Work to complete | Copy out the entries below verbatim, from the first line through the line containing "click(x=585, y=309)", including that line. Leave the pictures out of your copy.

**** Material to process

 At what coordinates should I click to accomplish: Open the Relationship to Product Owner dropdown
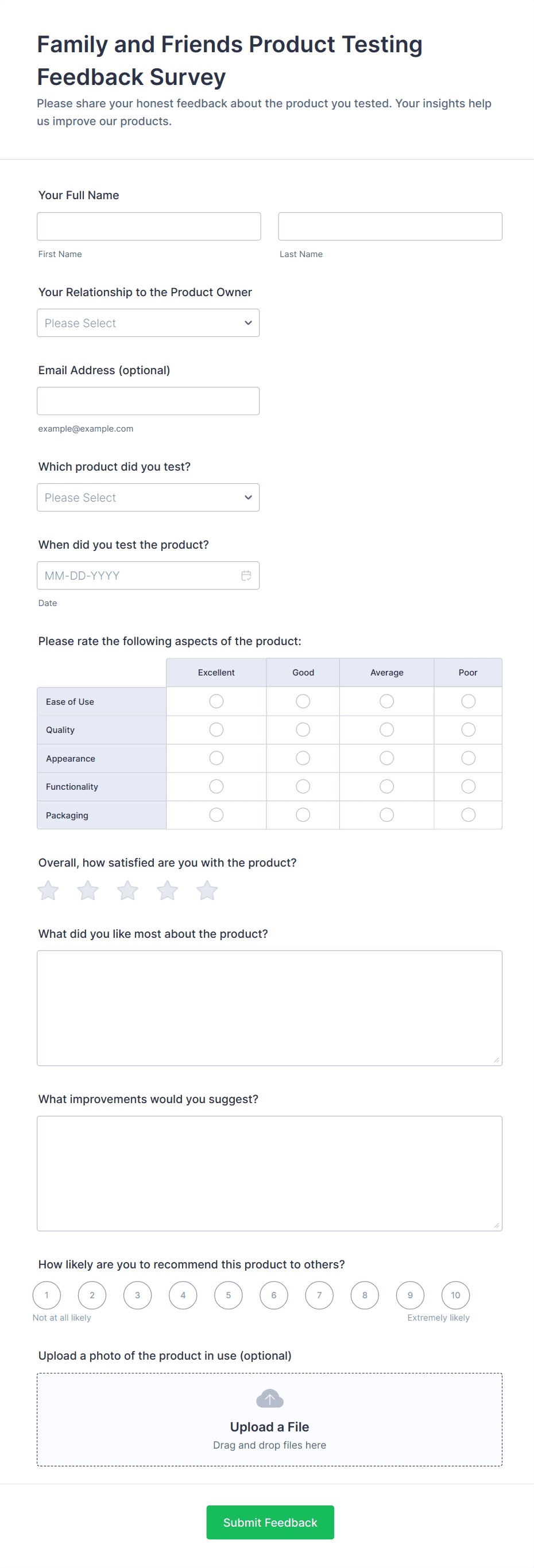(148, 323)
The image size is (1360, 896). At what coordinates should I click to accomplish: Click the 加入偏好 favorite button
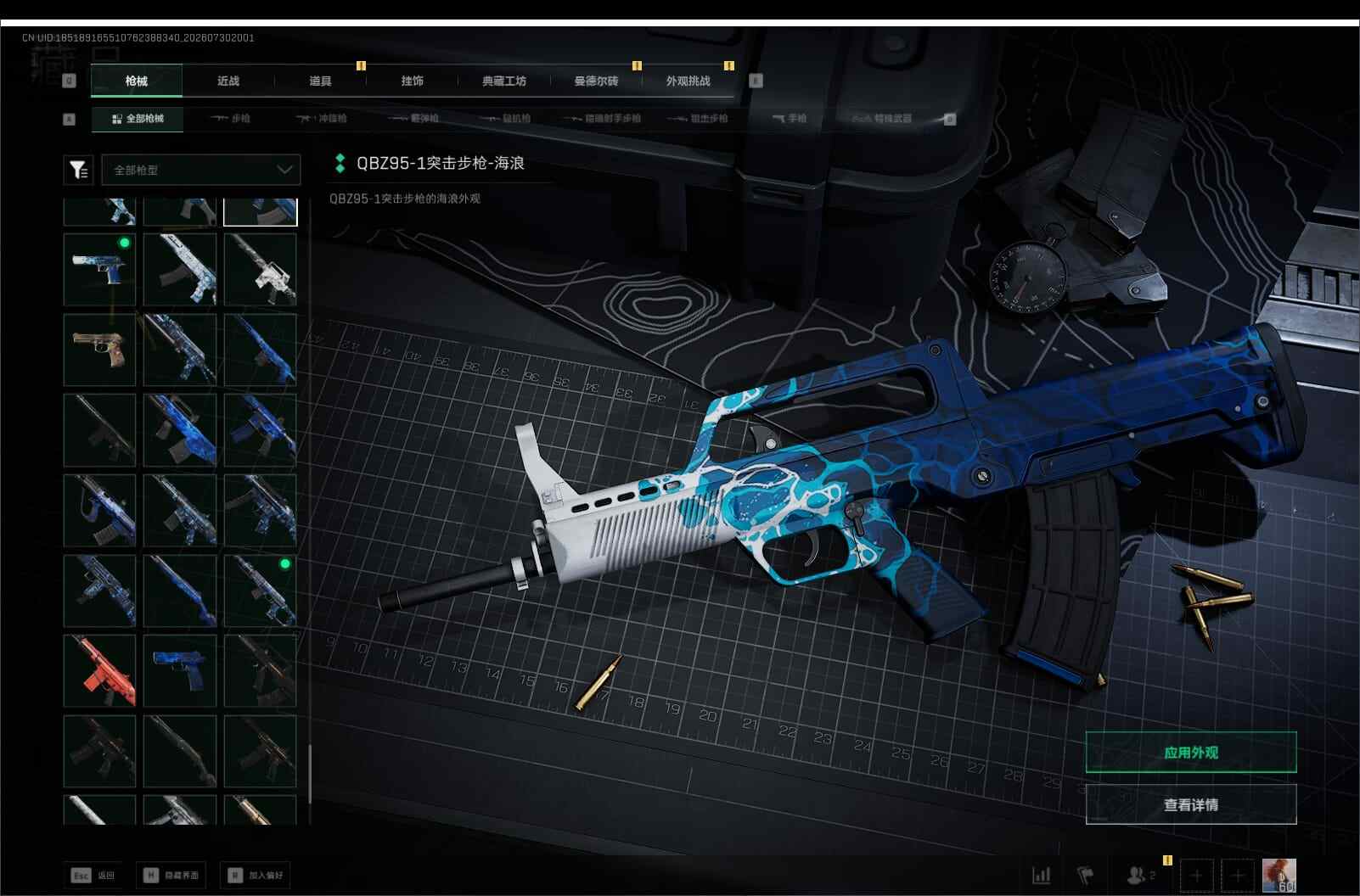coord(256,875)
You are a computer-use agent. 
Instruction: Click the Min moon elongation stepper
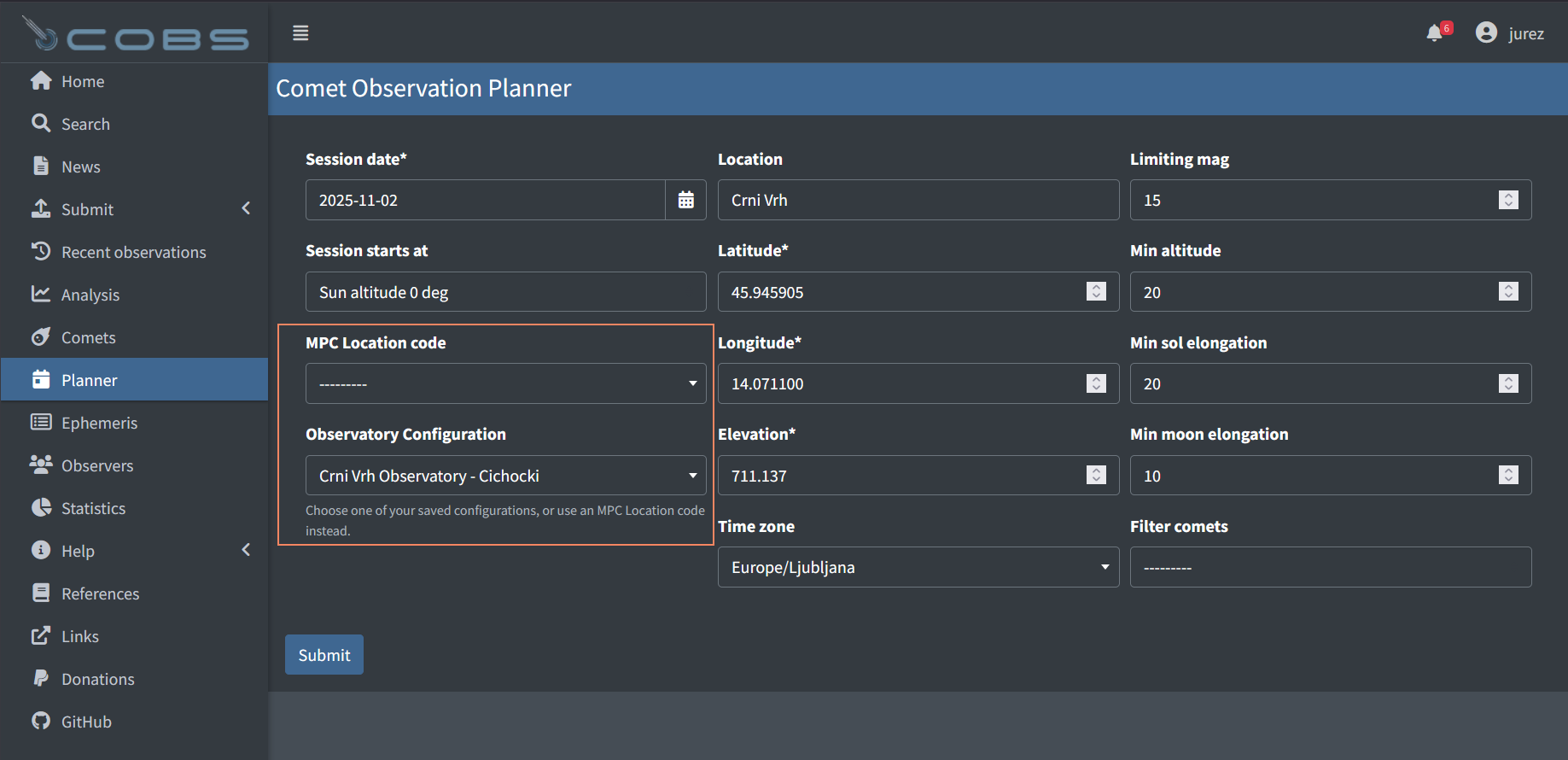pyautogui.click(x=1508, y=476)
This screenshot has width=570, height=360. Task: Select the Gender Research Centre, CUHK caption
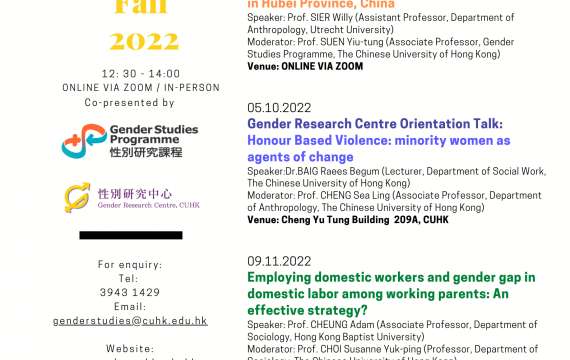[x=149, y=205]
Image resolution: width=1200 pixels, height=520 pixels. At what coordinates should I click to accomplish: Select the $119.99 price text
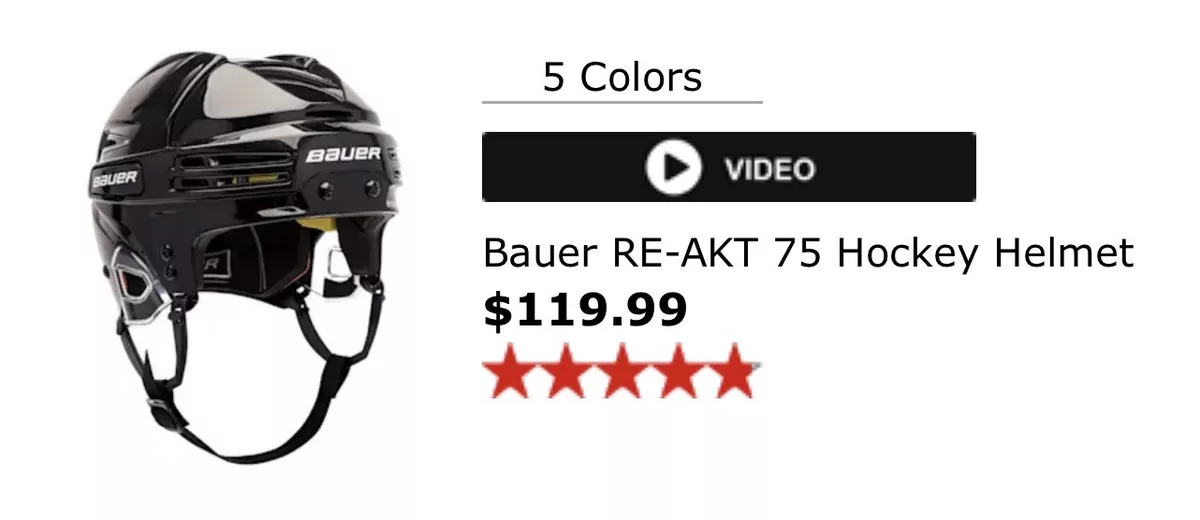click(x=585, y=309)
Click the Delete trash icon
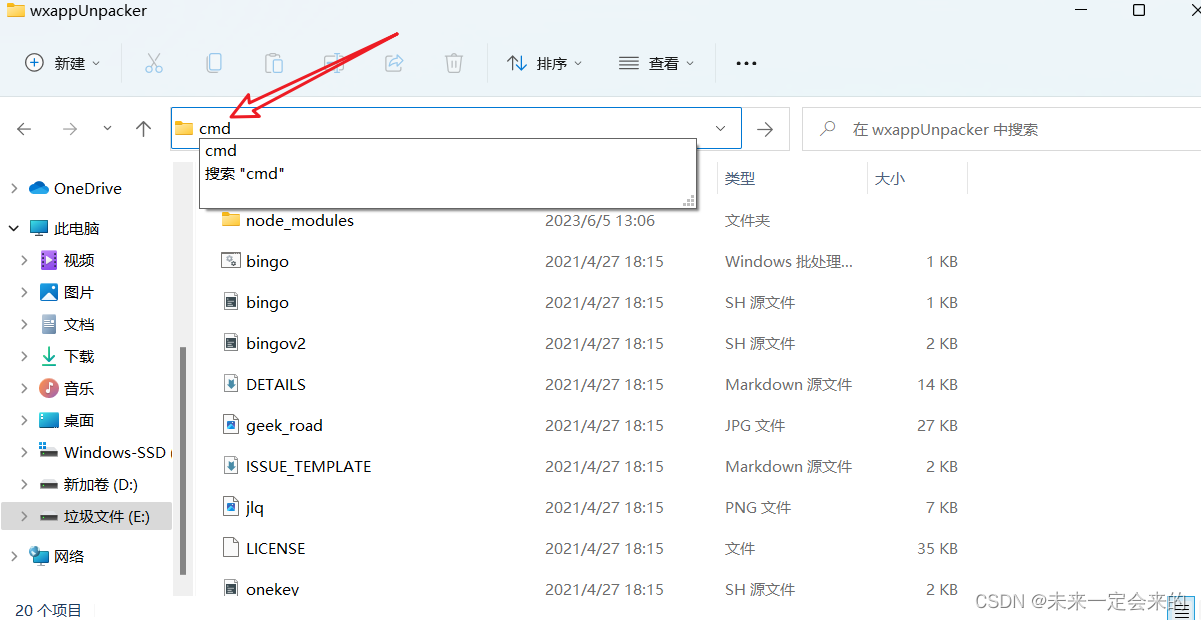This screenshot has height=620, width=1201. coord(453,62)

********

Reply to the exercise |
 At what coordinates should I click to accomplish: Open the Relationship to Product Owner dropdown
(148, 323)
The image size is (1360, 896). At what coordinates should I click to accomplish: Click the 加入偏好 favorite button
coord(256,875)
You are a computer-use agent. 
Instruction: Click the Min moon elongation stepper
pyautogui.click(x=1508, y=476)
This screenshot has width=570, height=360. Task: Select the Gender Research Centre, CUHK caption
[x=149, y=205]
Image resolution: width=1200 pixels, height=520 pixels. At what coordinates should I click to accomplish: Select the $119.99 price text
click(x=585, y=309)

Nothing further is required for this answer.